§ Work to be completed
Please filter the entries and return only the lines that include "computer".

§ Data provided

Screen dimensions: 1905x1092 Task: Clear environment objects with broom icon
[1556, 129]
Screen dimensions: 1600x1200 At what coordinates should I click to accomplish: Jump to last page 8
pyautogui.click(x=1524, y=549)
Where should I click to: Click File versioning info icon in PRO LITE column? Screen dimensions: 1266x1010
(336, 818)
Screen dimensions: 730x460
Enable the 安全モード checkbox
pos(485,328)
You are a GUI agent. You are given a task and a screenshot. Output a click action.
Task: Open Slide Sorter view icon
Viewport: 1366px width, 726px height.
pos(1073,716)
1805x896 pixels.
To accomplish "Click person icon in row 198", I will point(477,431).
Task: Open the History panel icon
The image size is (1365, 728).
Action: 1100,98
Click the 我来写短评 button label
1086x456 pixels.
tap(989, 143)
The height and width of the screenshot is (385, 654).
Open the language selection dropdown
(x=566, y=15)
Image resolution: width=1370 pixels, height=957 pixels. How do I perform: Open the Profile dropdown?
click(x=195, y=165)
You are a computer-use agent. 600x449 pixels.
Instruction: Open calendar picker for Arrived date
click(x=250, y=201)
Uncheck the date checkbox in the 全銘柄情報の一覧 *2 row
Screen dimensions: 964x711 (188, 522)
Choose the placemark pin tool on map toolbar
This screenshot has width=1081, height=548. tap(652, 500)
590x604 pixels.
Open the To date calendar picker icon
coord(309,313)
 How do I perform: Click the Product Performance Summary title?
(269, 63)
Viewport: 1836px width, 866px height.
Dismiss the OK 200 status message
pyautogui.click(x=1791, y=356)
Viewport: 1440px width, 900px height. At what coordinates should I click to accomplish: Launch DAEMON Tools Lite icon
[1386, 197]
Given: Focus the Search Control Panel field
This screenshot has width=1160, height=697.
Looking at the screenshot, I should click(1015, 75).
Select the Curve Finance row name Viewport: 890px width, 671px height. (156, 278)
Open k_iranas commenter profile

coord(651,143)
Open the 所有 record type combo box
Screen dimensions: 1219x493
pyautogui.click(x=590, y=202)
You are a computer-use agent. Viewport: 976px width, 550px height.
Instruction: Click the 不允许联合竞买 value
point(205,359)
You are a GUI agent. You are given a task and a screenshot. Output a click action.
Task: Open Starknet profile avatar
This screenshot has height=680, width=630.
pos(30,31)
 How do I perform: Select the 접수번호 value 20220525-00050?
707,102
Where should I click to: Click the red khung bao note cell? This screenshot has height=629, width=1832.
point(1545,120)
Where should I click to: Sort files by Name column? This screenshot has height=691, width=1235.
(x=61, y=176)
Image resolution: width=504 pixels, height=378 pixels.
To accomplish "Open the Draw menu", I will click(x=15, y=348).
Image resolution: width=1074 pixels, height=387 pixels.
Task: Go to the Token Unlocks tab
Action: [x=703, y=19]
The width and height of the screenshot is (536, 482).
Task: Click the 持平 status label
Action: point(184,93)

§ Exercise response
You are a computer-use agent. 600x449 pixels.
You are a computer-use agent. Viewport: 976px width, 550px height.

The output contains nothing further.